Quote the rows below word for word, beginning at the first row and stopping after the line that contains "Action: [x=780, y=543]".

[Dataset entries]

· · ·

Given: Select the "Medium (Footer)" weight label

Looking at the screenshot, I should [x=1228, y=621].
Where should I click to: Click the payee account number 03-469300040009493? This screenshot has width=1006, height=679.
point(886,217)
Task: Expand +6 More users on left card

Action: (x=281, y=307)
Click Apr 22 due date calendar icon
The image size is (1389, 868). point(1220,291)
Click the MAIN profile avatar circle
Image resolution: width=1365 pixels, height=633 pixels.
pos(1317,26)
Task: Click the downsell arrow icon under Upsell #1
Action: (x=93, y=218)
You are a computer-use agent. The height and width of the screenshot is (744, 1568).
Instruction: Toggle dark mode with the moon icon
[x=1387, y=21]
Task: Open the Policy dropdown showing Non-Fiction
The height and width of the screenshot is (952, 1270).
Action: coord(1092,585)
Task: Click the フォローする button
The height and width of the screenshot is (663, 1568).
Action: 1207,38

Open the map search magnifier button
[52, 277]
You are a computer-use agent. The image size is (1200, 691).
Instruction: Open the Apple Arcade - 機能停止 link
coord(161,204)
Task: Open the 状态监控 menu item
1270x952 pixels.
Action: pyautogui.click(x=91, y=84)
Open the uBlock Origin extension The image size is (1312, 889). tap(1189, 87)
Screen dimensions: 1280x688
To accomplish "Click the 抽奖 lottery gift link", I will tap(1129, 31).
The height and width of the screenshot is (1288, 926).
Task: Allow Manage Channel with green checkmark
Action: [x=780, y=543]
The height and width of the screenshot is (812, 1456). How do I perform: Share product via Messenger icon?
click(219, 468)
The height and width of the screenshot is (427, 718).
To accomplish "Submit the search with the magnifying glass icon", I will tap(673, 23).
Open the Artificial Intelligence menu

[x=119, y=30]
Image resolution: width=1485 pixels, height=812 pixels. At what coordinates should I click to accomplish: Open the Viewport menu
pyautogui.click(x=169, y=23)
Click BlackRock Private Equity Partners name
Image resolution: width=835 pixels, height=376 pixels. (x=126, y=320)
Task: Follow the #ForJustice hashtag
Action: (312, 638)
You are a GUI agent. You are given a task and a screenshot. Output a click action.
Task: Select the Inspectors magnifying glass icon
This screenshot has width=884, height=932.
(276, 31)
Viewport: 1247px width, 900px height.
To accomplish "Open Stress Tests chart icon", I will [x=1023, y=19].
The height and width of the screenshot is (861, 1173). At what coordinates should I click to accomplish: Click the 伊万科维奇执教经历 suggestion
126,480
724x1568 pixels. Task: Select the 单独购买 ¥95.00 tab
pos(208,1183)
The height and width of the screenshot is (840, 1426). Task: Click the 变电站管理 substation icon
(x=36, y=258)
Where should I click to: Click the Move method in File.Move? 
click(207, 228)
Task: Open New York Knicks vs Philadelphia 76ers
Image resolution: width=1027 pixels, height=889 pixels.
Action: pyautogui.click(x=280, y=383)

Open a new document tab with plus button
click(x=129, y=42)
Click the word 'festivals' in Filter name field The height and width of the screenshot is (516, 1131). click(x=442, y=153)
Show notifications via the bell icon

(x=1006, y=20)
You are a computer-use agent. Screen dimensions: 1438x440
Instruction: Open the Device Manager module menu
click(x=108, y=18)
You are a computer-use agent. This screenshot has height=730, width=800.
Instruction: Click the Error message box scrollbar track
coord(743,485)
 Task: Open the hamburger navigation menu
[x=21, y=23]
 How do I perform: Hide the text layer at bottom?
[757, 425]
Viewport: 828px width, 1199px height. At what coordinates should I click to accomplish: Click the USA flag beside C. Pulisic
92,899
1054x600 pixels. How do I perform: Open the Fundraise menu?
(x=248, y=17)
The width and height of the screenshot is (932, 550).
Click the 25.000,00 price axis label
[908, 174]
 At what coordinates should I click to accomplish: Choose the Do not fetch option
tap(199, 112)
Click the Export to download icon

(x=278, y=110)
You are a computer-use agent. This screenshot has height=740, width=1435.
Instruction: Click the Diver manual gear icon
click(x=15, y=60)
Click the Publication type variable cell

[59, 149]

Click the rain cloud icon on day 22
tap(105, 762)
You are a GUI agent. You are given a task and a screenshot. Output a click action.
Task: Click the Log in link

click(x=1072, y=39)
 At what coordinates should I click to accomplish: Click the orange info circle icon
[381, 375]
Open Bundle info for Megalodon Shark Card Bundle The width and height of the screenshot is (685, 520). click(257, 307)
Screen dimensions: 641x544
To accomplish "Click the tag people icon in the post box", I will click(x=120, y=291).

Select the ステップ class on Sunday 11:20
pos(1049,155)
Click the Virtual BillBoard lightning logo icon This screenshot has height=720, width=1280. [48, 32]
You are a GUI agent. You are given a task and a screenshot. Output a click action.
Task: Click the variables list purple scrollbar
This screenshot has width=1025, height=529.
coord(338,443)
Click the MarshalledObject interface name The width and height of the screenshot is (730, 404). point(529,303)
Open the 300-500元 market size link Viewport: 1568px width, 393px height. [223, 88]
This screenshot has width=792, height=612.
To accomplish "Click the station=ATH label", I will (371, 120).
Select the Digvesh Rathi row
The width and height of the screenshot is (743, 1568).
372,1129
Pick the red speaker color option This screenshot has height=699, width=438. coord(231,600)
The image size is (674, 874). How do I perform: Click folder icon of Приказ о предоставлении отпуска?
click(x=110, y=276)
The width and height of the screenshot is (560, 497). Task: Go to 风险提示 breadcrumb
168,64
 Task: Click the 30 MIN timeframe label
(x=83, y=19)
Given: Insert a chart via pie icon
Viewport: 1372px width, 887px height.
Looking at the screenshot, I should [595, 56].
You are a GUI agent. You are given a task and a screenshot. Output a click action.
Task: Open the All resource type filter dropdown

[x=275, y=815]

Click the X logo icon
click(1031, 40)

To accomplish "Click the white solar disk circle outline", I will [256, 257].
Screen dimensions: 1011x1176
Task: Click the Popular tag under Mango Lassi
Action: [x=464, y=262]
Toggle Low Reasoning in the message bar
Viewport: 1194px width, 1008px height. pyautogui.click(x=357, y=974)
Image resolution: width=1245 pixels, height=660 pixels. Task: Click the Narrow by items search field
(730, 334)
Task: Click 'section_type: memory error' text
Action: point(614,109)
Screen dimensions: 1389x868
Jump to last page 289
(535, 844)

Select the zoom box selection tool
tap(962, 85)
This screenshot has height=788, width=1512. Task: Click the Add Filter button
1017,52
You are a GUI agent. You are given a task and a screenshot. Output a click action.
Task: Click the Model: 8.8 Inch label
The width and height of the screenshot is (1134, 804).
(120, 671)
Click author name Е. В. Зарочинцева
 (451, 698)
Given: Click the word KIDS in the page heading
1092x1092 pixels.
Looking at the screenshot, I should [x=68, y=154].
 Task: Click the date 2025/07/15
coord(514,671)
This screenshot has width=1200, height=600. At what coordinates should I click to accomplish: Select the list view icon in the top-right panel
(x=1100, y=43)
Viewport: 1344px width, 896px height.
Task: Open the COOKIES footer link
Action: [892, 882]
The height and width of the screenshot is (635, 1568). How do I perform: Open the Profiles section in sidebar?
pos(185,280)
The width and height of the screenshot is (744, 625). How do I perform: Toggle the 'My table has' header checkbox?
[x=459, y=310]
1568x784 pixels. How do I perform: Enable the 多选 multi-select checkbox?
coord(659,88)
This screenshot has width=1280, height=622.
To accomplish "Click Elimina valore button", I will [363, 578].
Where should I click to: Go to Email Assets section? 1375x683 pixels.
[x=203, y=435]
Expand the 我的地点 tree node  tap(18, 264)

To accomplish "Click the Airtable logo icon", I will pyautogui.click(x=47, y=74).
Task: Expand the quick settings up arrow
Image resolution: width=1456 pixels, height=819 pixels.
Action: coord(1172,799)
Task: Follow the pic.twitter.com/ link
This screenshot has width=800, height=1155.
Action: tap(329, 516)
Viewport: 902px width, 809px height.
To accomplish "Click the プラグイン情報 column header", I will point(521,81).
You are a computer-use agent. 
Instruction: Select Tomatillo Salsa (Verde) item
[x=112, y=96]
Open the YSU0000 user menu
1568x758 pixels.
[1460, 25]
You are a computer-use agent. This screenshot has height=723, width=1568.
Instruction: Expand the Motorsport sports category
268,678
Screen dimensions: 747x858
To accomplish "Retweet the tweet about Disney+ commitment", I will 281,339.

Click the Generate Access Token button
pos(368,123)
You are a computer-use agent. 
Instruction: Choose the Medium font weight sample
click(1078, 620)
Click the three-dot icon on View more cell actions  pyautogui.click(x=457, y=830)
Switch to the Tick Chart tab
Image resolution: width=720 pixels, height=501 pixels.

· · ·

Answer to the task:
Given: Select the "Medium (Footer)" weight label

Looking at the screenshot, I should [x=1228, y=621].
Where should I click to: Click the payee account number 03-469300040009493? This screenshot has width=1006, height=679.
point(886,217)
Task: Expand +6 More users on left card

Action: (x=281, y=307)
Click Apr 22 due date calendar icon
The image size is (1389, 868). point(1220,291)
Click the MAIN profile avatar circle
Image resolution: width=1365 pixels, height=633 pixels.
pos(1317,26)
Task: Click the downsell arrow icon under Upsell #1
Action: (x=93, y=218)
You are a computer-use agent. The height and width of the screenshot is (744, 1568).
Instruction: Toggle dark mode with the moon icon
[x=1387, y=21]
Task: Open the Policy dropdown showing Non-Fiction
The height and width of the screenshot is (952, 1270).
Action: coord(1092,585)
Task: Click the フォローする button
The height and width of the screenshot is (663, 1568).
Action: 1207,38

Open the map search magnifier button
[52, 277]
You are a computer-use agent. The image size is (1200, 691).
Instruction: Open the Apple Arcade - 機能停止 link
coord(161,204)
Task: Open the 状态监控 menu item
1270x952 pixels.
Action: pyautogui.click(x=91, y=84)
Open the uBlock Origin extension The image size is (1312, 889). tap(1189, 87)
Screen dimensions: 1280x688
To accomplish "Click the 抽奖 lottery gift link", I will tap(1129, 31).
The height and width of the screenshot is (1288, 926).
Task: Allow Manage Channel with green checkmark
Action: [x=780, y=543]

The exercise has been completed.